(Stored records)
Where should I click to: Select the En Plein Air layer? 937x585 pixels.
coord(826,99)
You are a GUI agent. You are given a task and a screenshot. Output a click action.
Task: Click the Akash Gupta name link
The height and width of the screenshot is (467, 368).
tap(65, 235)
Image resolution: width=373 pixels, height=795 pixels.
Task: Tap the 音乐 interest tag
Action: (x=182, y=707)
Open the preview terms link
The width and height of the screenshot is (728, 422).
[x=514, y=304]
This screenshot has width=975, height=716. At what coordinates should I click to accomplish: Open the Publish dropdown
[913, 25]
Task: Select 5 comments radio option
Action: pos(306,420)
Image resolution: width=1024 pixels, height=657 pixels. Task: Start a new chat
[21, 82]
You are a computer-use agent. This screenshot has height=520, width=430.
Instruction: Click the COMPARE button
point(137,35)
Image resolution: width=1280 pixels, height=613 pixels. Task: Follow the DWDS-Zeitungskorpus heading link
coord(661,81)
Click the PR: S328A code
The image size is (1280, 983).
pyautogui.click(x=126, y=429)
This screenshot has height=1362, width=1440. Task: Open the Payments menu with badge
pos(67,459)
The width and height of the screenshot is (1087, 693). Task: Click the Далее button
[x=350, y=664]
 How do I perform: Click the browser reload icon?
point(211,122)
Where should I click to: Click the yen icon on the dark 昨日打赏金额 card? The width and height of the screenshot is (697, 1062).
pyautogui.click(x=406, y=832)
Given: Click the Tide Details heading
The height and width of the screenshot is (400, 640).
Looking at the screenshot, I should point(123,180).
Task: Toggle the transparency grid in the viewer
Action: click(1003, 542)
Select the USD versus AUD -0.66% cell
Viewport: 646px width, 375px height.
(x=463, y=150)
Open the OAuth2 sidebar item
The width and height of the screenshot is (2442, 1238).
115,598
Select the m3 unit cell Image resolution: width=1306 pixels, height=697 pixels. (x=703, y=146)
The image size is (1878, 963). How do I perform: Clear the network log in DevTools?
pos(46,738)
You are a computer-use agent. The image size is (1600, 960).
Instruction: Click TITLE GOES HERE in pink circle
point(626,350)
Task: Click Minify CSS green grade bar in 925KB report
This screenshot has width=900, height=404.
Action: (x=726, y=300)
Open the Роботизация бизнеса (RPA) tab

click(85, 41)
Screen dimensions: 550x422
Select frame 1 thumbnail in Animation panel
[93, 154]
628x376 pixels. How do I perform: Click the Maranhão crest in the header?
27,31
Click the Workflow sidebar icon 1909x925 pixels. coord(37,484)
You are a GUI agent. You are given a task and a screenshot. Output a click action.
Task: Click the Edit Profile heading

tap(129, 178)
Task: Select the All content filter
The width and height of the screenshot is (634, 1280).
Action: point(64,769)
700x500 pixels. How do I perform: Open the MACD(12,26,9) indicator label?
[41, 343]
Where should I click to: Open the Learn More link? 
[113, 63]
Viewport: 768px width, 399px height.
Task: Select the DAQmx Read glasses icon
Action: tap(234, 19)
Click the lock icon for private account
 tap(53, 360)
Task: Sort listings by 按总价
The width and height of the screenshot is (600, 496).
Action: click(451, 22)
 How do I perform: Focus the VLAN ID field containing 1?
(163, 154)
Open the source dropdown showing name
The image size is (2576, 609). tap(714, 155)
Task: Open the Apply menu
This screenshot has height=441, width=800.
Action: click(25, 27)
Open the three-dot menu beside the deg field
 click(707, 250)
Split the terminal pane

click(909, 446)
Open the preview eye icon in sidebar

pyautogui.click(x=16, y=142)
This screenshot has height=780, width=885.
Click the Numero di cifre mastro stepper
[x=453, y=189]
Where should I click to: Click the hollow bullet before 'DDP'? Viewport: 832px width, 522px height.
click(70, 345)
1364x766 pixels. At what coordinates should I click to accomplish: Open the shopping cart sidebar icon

> _EXERCISE INSTRUCTIONS_: For the word "agent", please say how many lines in the entries hold it, with only the number as the reply.

> _SOLUTION BELOW_: 4